Figure 5 shows the variation of optical output intensity on incident proton beam energy using the pristine 250 MeV beam and a 5 cm range shifter to degrade a nominal energy to 229.1 MeV. The average spot images are shown alongside the corresponding central axis cross-sections in figure 5(a) for each of the beam energies. Cross sectional plots include a single central slice of the averaged image as well as the central component of the corresponding double Gaussian fit. Film data was collected for each of the beam energies using a single spot delivery and the corresponding cross-sectional profiles were normalized and plotted alongside the image data. Good agreement between film and image data is seen at 229.1 MeV (R 2 = 0.979). 250 MeV comparison shows greater deviation (R 2 = 0.788) which may likely be attributed to the presence of higher spatial frequency components in the beam fluence distribution, and its light response being blurred due to optical scattering in the phantom. Figure 5 shows the integrated spot intensities for the respective energy profiles which were dose corrected, normalized, and sampled through 1000 iterations of a bootstrapping algorithm, varying the frames used for signal averaging to obtain uncertainty bounds for the integrated signal. Significant separation between average integrated intensities is observed, suggesting a strong energy dependence of the emitted signal intensity.

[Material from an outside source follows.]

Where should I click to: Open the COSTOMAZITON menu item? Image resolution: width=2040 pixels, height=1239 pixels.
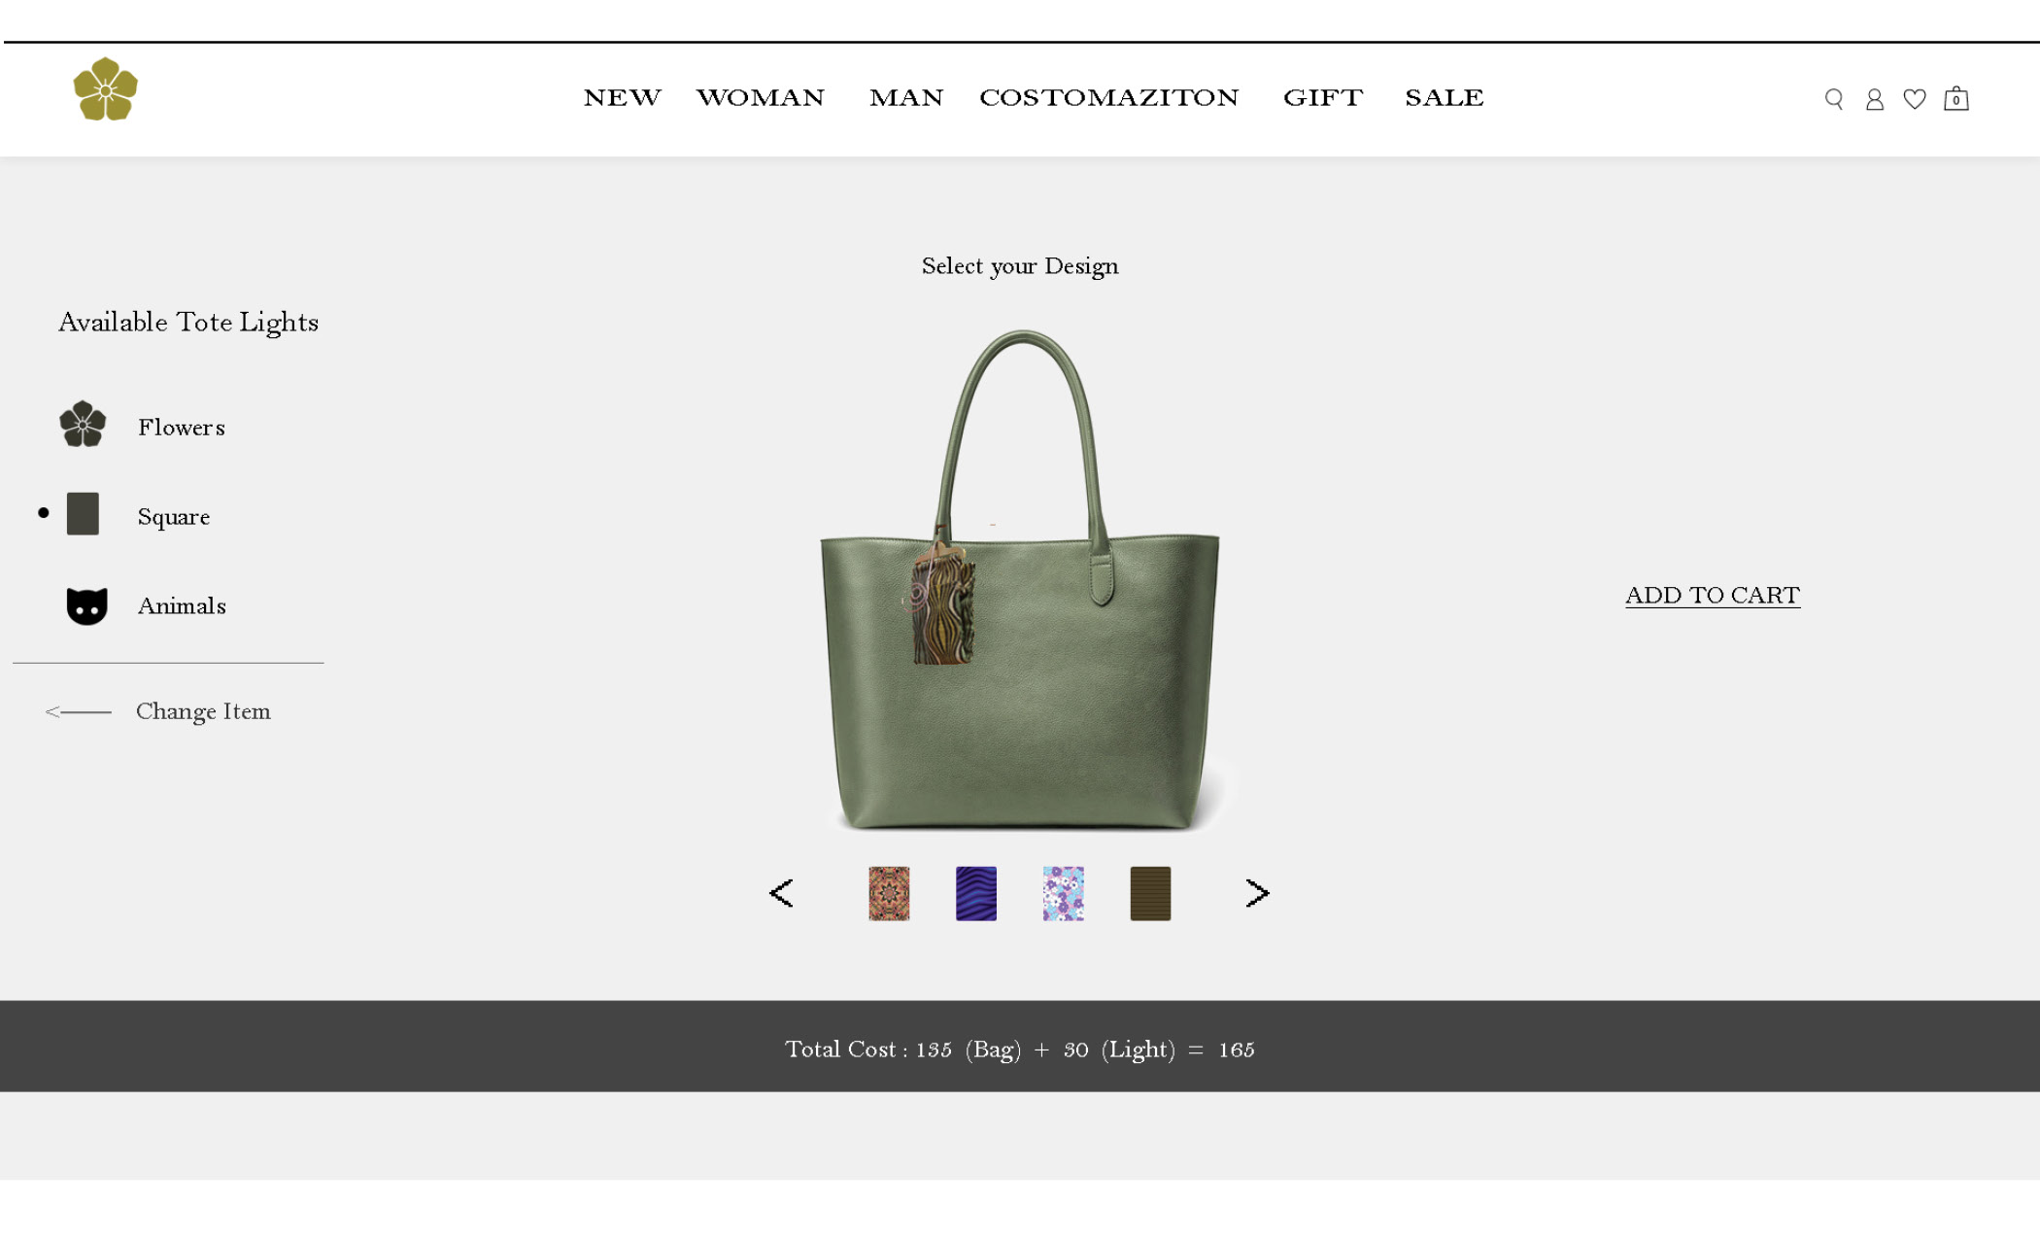point(1109,97)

3.4. UHDR PBS proton beam spot imaging analysis

Figure 6 shows optical emission from porcine tissue irradiated with a UHDR PBS proton beam (5 × 5 cm field, 250 MeV, 99 nA, 54 Gy s−1 at isocenter) imaged at 1000 fps. Geometric correction for local tissue curvature was not available which resulted in visible spatial deformation of the collected signal. A representative frame is isolated in figure 6(a), demonstrating single-spot delivery at 998 μs frame duration, as recorded by the fast camera. Single spot raw signal average SNR was found to be 0.716 for full resolution images, and 3.003 after 2 × 2 binning. Figure 6(b) shows the cumulative emission from frames 1–800 (full delivery) with local intensity variations caused by lack of geometric correction, surface pigmentation, and local differences in tissue heterogeneity. Figure 6(c) further demonstrates the per-frame spot centroid localization of the full UHDR delivery. Areas with determined spot buildup (2+ frames with spot centroid location within 0.5 pixel Euclidean distance) were marked with large circles to indicate spot dwell positions. The total number of delivery positions matched the plan per row (1, 3, 5, 7, 9, 11, 9, 7, 5, 3, 1) and in total (61). A 5 × 5 diamond plan delivery onto flat film is shown as a reference for image distortion in figure 6(d).

Figure 6.

Figure 6.

Demonstration of adequate temporal resolution for a single-spot imaging of optical emission during PBS UHDR therapy in tissue. A spot from an arbitrary frame 258 was isolated to indicate single-spot identification capability. Images are shown without localized geometric correction, thus the emission profile is affected by the tissue surface curvature. The cumulative profile from the full 800 ms acquisition in shown in (b) and is used as a background to show individual spot centroid localization in (c). The image inset (2× magnification) highlights the beam dwell spot locations (large red spots) along with centroids from beam during transition (small red spots). The total number of identified dwell point centroids matches the treatment plan in number per row (1, 3, 5, 7, 9, 11, 9, 7, 5, 3, 1) and in total (61). The same 5 × 5 diamond delivery to a film laid on flat solid water surface is shown (d) for reference.

4. Discussion

While previous studies have characterized the feasibility of intensified imaging of Cherenkov signal to monitor incidents during electron and photon radiotherapy (Decker et al 2022), the work in this study presents the first demonstration of tissue luminescence imaging during PBS proton treatment under conventional and UHDR irradiation. The nature of emission under proton irradiation is expected to differ from photon and electron irradiation. Compared to Cherenkov threshold for MV photon and MeV electron beams, the high mass of the proton significantly raises the threshold energy for direct Cherenkov light generation (∼485 MeV) which is significantly higher than what is commonly used in a clinically relevant range of proton beam energies (70–250 MeV). Secondary emission through energy transfer to neighboring electrons is, however, feasible and the maximum energy transfer can be approximated by classical momentum conservation as E max = 4E p*(m e/m p), where E p is the incident proton energy, E max is the maximum energy of the scattered electron, and m e/m p represents the electron and proton mass ratio. The maximum energy of secondary electrons is therefore found to be 545 keV for a 250 MeV primary proton beam, which is higher than the Cherenkov energy threshold for electrons in fat (195 keV, n = 1.45) and muscle (245 keV, n = 1.36). This suggests that generation of Cherenkov photons is still possible under these conditions, yet it is likely accompanied with other radiative processes as discussed below.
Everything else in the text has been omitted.